Fonte: Tapai Advogados

Dos seis nomes da lista, três pertencem ao grupo Gafisa. Além da própria Gafisa, que figura em segundo lugar, a líder Tenda é controlada pela marca desde 2008, e atualmente representa o braço da Gafisa voltado para a classe C. A Fit, por sua vez, foi incorporada pela Tenda também em 2008.

Não é só no levantamento da Tapai Advogados que essas empresas demonstram problemas. O Ministério Público de São Paulo abriu ações contra as quatro primeiras colocadas - Tenda, Gafisa, MRV e Cyrela - por motivos semelhantes aos dos processos registrados no TJ.

A Tenda, particularmente, vem sendo alvo de um bom número de reportagens relatando a insatisfação dos clientes com o descumprimento de prazos. Segundo a Fundação PROCON de São Paulo, a construtora tem sido a mais reclamada entre as empresas de habitação desde 2008, e atendeu a apenas cinco das 69 reclamações fundamentadas feitas contra ela no ano passado.

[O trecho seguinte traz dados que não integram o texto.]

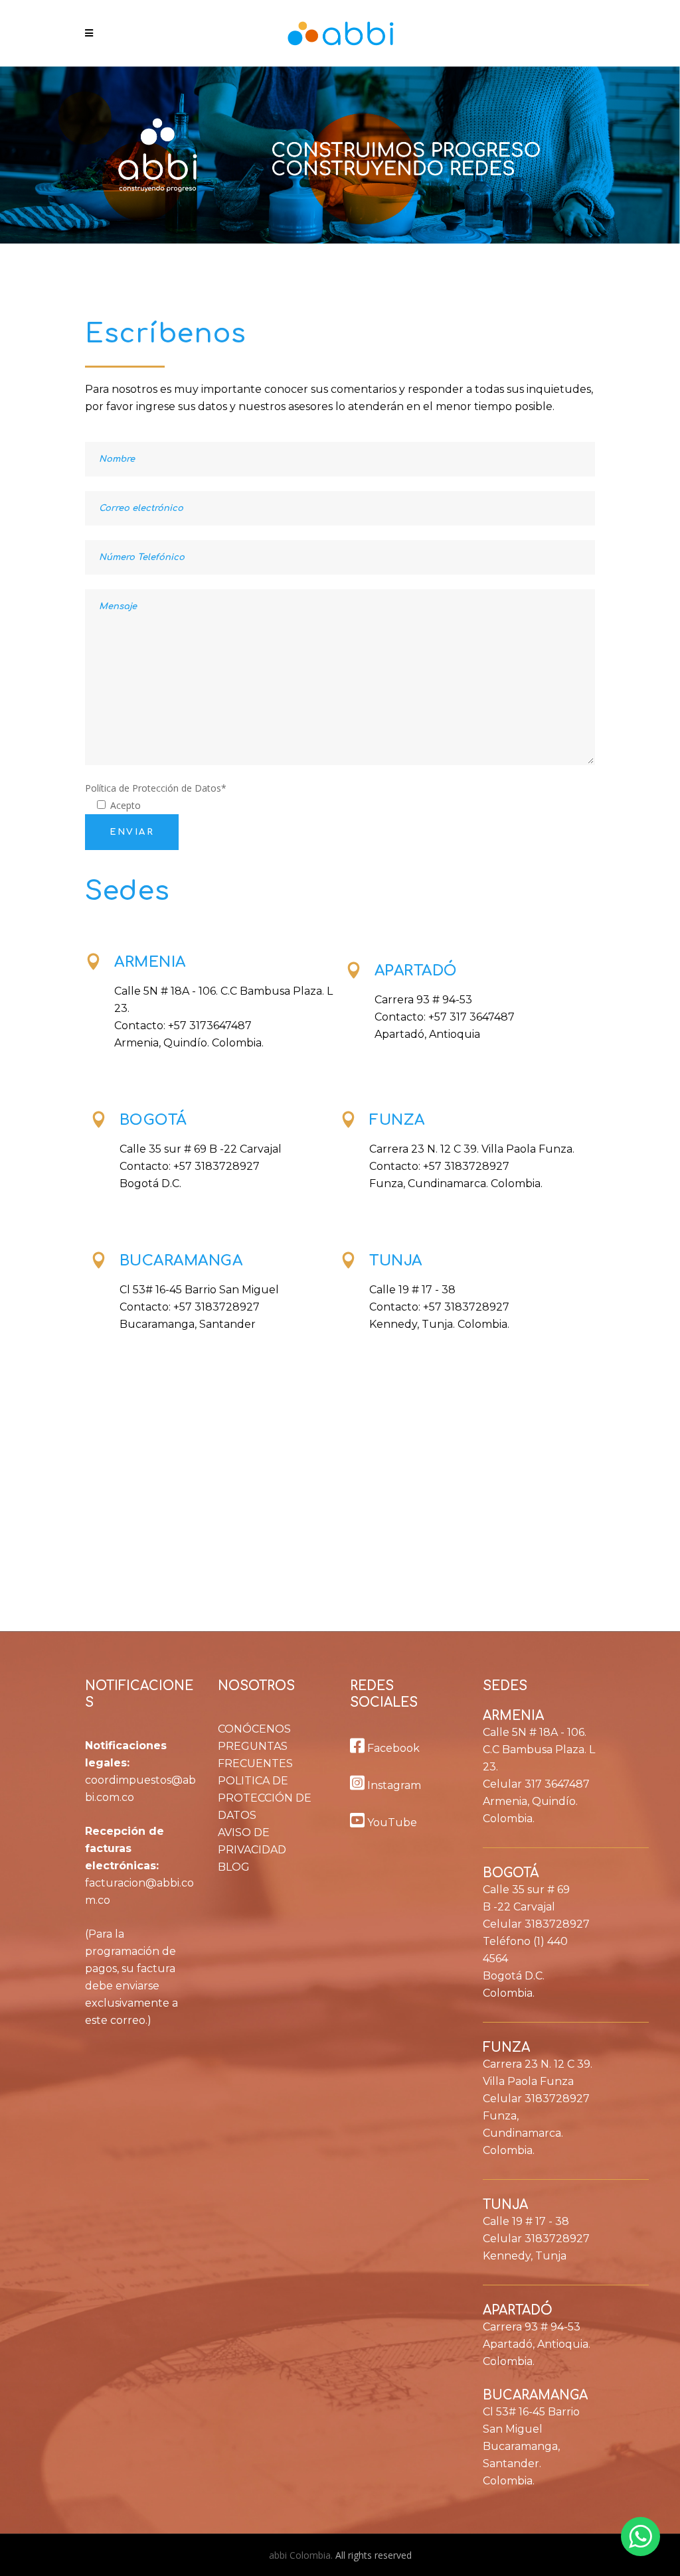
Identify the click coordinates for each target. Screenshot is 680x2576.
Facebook (392, 1748)
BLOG (234, 1867)
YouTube (391, 1822)
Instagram (393, 1785)
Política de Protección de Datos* (155, 788)
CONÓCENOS (254, 1729)
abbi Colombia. (302, 2555)
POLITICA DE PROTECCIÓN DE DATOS (264, 1798)
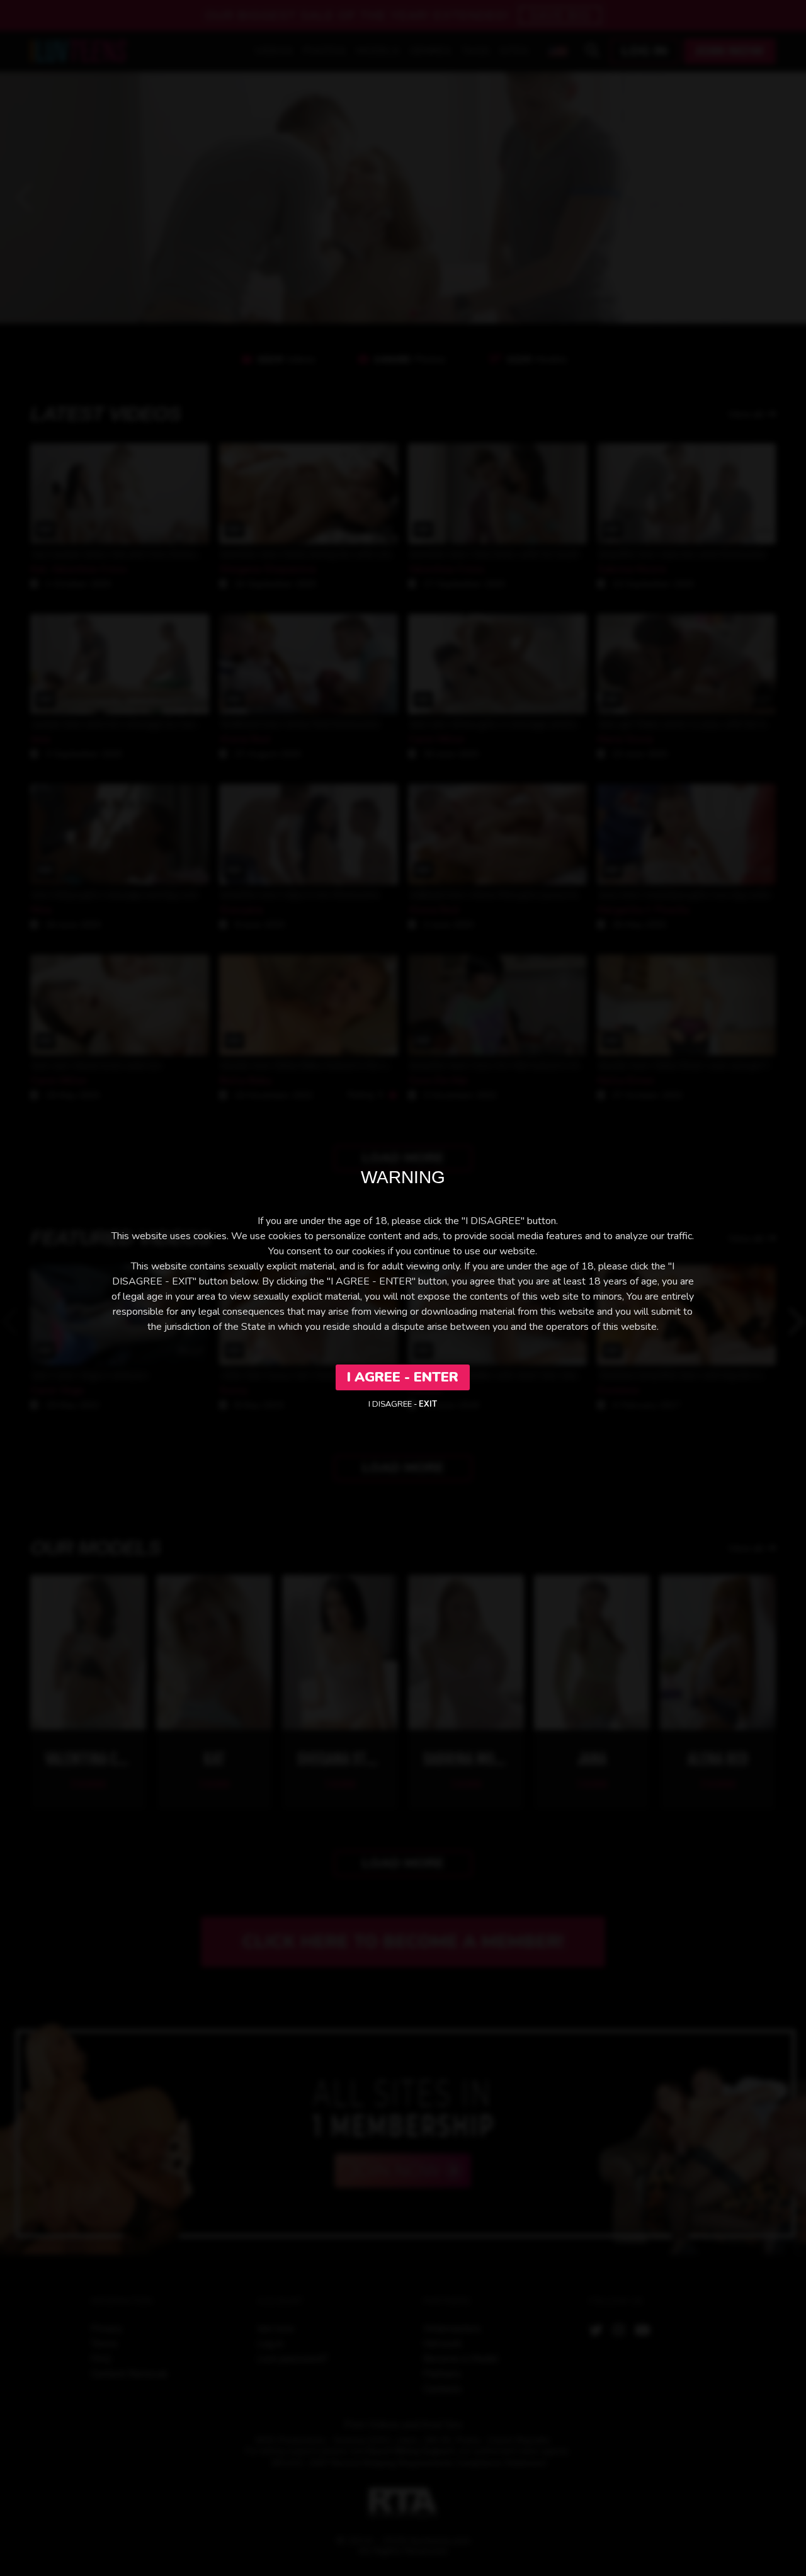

Os principais motivos relatados pelos reclamantes do PROCON foram o não cumprimento do prazo de entrega e dos termos da oferta no ato da venda. Em razão das queixas, em meados de 2010 a empresa foi solicitada a assinar um termo de compromisso fixando metas de redução de reclamações na entidade, mas se negou a fazê-lo.


Outro lado

Em nota, a Gafisa e a Tenda dizem não reconhecer os números de processos indicados na pesquisa e que os dados não mantêm “qualquer relação com o volume de processos ativos identificados pelo departamento jurídico das companhias.” Além disso, a empresa destaca que “a dinâmica dos processos é constante, ou seja, há um número de processos encerrados mês a mês”.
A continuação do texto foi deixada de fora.